Aside from providing tax revenue to a city, there are numerous other benefits that new hotels bring to the community – one of which is jobs. The Dream Hotel and its associated restaurants employ about 800 people. The Everly Hotel has a staff of 125 and the Hampton Inn employs another 40. These are all new jobs, on sites where there were few jobs before. To be able to add this many jobs to our employment base is exciting. Yes, many of these jobs are entry level positions, but in this community with all income levels, we need both entry level and executive positions.
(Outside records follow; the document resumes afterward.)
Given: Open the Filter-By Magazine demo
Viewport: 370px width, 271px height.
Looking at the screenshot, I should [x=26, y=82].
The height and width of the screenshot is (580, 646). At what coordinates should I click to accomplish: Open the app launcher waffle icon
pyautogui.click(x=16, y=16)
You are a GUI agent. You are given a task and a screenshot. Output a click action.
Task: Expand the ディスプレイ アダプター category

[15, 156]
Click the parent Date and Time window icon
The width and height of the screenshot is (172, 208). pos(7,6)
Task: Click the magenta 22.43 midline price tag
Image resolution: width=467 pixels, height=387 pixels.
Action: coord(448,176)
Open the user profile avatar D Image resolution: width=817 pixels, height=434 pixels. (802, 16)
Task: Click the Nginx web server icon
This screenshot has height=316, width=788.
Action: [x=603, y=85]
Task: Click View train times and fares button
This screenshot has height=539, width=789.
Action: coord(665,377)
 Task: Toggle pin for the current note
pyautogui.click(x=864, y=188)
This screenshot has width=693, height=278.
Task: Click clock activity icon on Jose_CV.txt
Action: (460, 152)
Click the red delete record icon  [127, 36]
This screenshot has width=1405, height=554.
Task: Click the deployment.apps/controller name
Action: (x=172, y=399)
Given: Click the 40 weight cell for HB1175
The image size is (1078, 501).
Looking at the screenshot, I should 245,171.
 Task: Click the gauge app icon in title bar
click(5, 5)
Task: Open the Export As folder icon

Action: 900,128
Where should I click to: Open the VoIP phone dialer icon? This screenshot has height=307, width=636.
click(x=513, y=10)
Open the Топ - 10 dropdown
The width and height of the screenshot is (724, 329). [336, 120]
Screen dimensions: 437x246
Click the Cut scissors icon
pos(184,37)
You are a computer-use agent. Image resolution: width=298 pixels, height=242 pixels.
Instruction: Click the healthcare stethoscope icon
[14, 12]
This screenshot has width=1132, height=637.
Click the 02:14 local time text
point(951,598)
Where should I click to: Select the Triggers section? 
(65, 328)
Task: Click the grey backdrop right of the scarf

New hotels also add to the ambiance of a neighborhood. Infill development helps to activate the street. The areas around the Dream Hotel and Everly were previously “dead” as far as pedestrians. There was no reason for anyone to walk there. Now, you see people walking to and from these venues, which creates more interest but also makes the neighborhood safer. It is impressive to now see people walking in Hollywood, not just on the major thoroughfares, but also on the side streets. Hollywood is a model for the entire City on how to activate a neighborhood.

And hotels also are great public gathering spaces for locals – with lobbies, restaurants, meeting rooms, and in some cases, rooftop terraces that overlook the Hollywood Hills and urban L.A. As we all know, Hollywood has the unfortunate distinction of having little park and open space. This makes it even more important to have places where people can gather. The general manager of the Everly Hotel related to me that they are positioning their hotel as one that is serving the local neighborhood. Since this new hotel lies in close proximity to many of our hillside neighborhoods, it only makes sense.

The fact is new hotels enrich a community in many ways. Downtown Hollywood is becoming an even more attractive urban neighborhood by having these hotels to complement the residential, retail and office components that are coming online. The Hollywood hotel boom is a very good thing for our community and for the City as a whole.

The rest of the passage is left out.